Listening is a physical and cerebral act. We need to engage our ears and our brains. As we physically hear we should be working through what is being said, why it’s being said, and just what does it all mean. All the time thinking about direction for the conversation. Keep all of your plates spinning at once springs to mind! So our brains need to be engaged in the activity and we need to appear present, not distracted, while all of this is going on. Exposure to doing this is really the only way you learn. I work with students from time to time on communication and they tend to leap straight to problem solving before finding out enough. There’s an urgency to intervene, to offer a solution, when often people just want to be heard. Simple? Not really!
Listening attentively is part of demonstrating empathy (but not the whole story!) We are trying to understand what a person means by understanding their position. We are trying to understand how they feel – something I feel we often miss at the expense of trying to get to the facts (I think evidence based practice has kicked intuition into touch at times). We are trying to ‘feel’ with the other person what their experience of reality is and try to show our understanding by feeding some of it back to them to confirm or develop our understanding. You can also show this non verbally through your facial expressions and body language.
You can never fully understand how the person feels and what they are experiencing but you must try to get close.

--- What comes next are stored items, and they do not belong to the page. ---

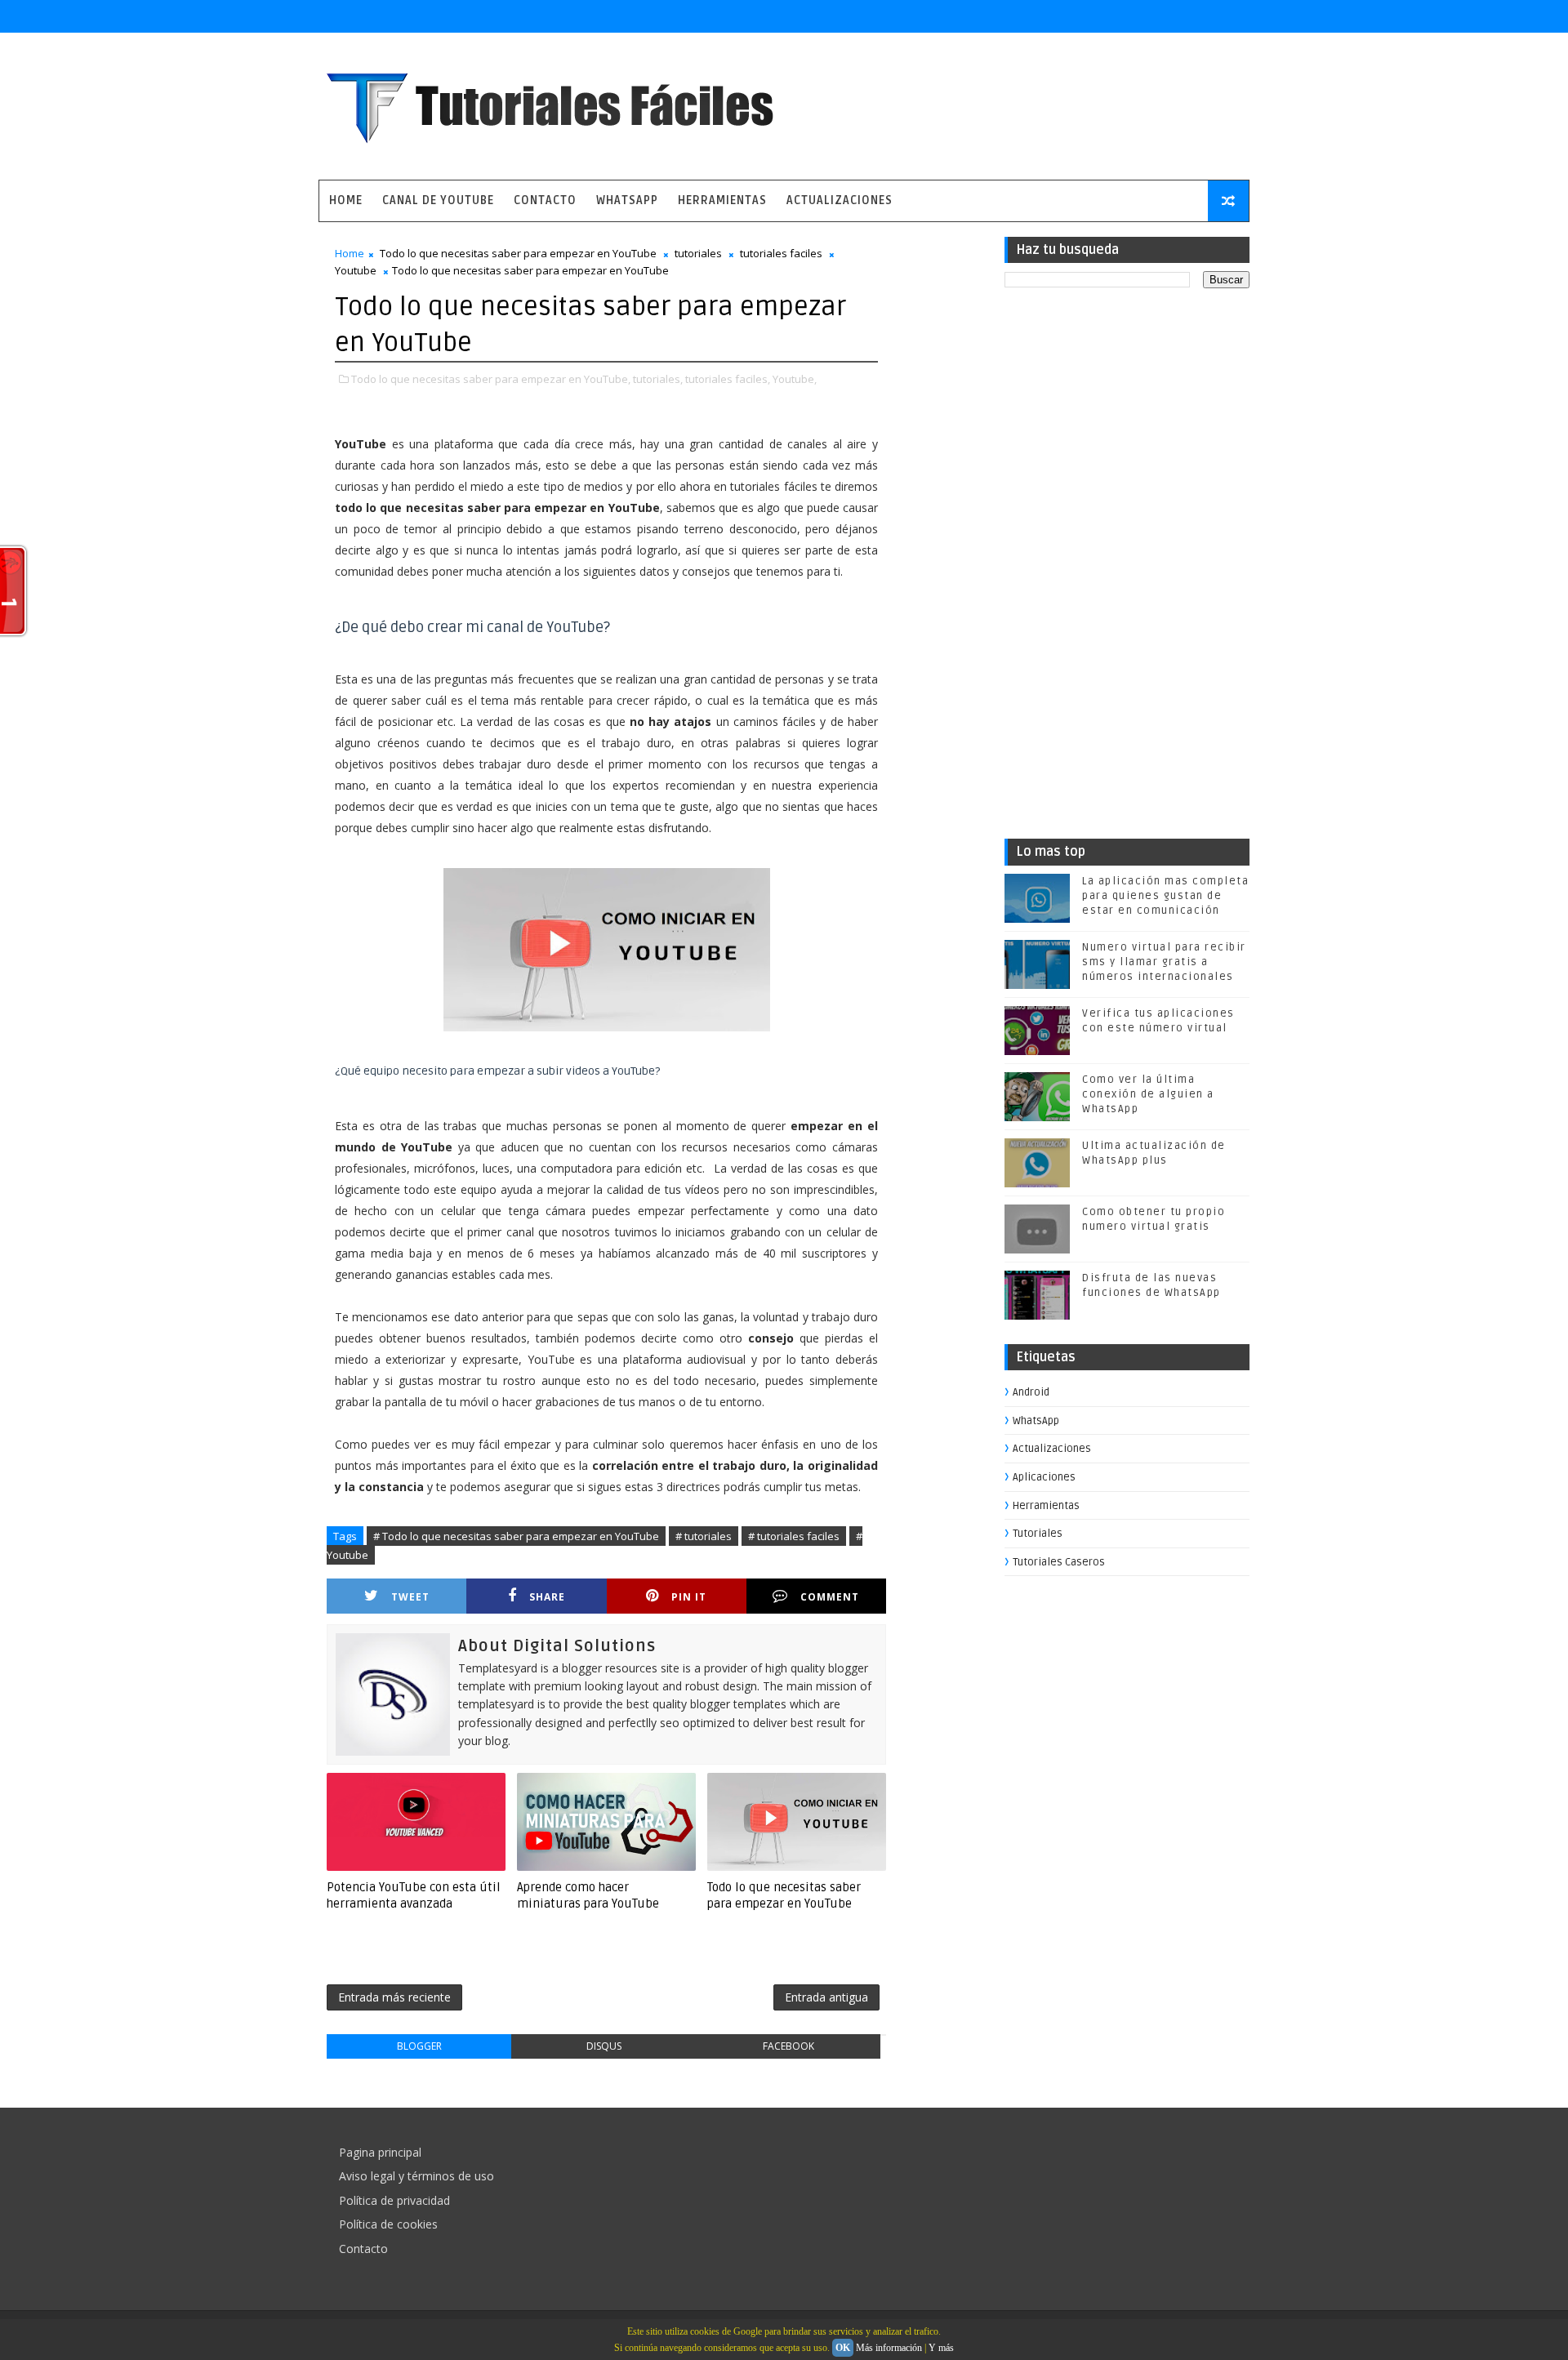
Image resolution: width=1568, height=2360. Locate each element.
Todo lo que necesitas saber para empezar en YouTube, (490, 379)
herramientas (1046, 1505)
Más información (889, 2347)
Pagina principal (380, 2152)
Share (547, 1597)
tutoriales (698, 253)
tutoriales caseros (1059, 1562)
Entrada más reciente (394, 1997)
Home (346, 200)
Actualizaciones (839, 200)
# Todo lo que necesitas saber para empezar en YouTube (516, 1536)
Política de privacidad (394, 2200)
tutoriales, (658, 379)
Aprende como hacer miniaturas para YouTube (588, 1895)
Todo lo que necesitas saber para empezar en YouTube (518, 253)
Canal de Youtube (438, 200)
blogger (419, 2046)
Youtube (355, 270)
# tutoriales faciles (794, 1536)
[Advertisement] (1127, 569)
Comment (829, 1597)
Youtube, (795, 379)
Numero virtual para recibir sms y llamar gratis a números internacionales (1164, 962)
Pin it (688, 1597)
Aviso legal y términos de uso (416, 2176)
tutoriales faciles (781, 253)
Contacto (545, 200)
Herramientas (722, 200)
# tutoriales (703, 1536)
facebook (788, 2046)
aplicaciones (1044, 1477)
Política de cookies (388, 2224)
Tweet (410, 1597)
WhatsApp (627, 200)
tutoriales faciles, (727, 379)
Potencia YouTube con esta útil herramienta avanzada (414, 1895)
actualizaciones (1052, 1448)
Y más (941, 2347)
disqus (603, 2046)
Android (1031, 1392)
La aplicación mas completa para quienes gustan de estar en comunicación (1165, 896)
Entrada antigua (826, 1997)
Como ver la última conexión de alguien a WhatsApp (1148, 1094)
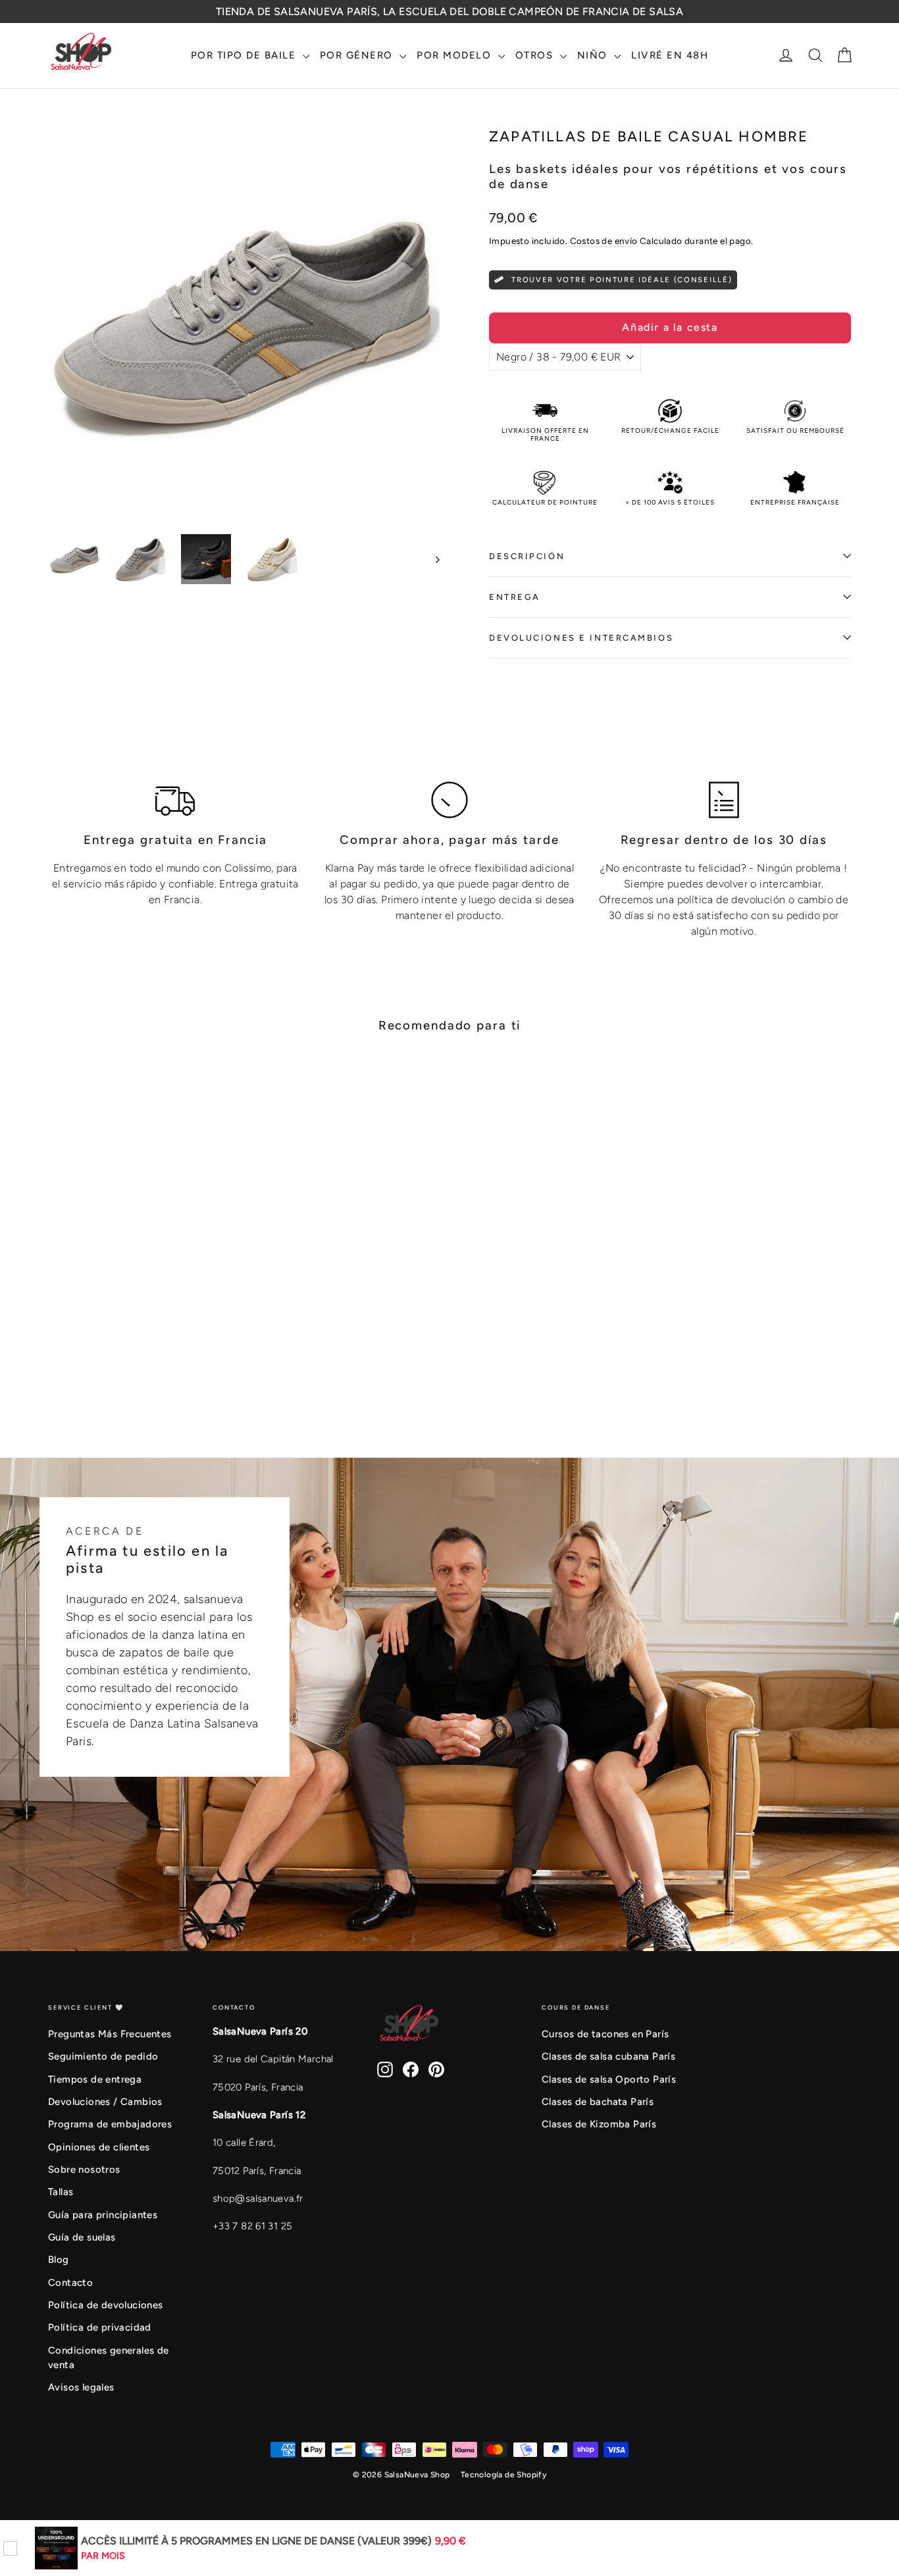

As I once read somewhere (and I wish I could find where – if you know tell me!) – empathy is walking in the other persons shoes but with your own socks on!
As practitioners we can’t always rely purely on our empathetic listening – there’s a tension between empathy and actually generating a direction – we are not simply in conversation – we are in a conversation with a purpose. We need to think, while ‘in action’ how to help a person move forward or we risk reinforcing the persons position having had them ‘tell all’ and simply leave them there. That’s not good! We have to deal, as far as we can, with what we are told. All of this builds up a working alliance, understanding, and trust. ‘Here is someone who is listening and is trying to help’.
The tension at times can be that we also need to listen objectively with a certain level of detachment. I don’t like that word but I still think it’s the right word. You have to be there in the moment, in the persons shoes (but with your socks on!) but also outside of the moment to offer that objective view that is also required just as much as the subjective view – or how would we ever get anywhere?
We need to be cautious that our objective view is not fuelled by our own value base and therefore imposes, through any power we may have, or be perceived to have, our way forward. To do this then we need to practice in a certain way. We need to engage in a equal conversation. Avoid phrases, or imparting knowledge that shows a power imbalance. Don’t interrupt but rather wait patiently giving supportive non verbal cues. We need to seek to understand both thoughts and feelings from the other persons perspective guarding against ‘expectant listening where you hear what it is you want to hear filtering out the bits of the message that don’t fit with where you want to take a situation. Don’t filter out things you believe to be untrue or irrelevant but hear them and consider them fully. If someone is telling you something that is not the truth – then why? When working with people with some sort of impairment or disturbance of mind their response may seem irrelevant in terms of what you’ve just asked but may be very relevant in terms of something they are trying to tell you. In these circumstances and others explore what you hear both literally and for underlying messages.
Also, attend carefully to messages the person sends about themselves and how they view themselves. Stereotypes exist not only in our minds but also in the minds of the people who the stereotype is deemed to fit. The media is a powerful thing and people will be acutely aware of how people in their position are portrayed and may well buy into that portrayal. In the way we talk and present we tell others, and feedback to ourselves, just what we think about ourselves. You may well need to unpick stereotypes that are influencing people in how they think about themselves.
So communication is physical and cerebral. We need to engage in both empathetic and objective listening. Most of all, for me, we need to show that we are alongside people and not there to simply ‘do to them’. Talking and listening are both powerful tools!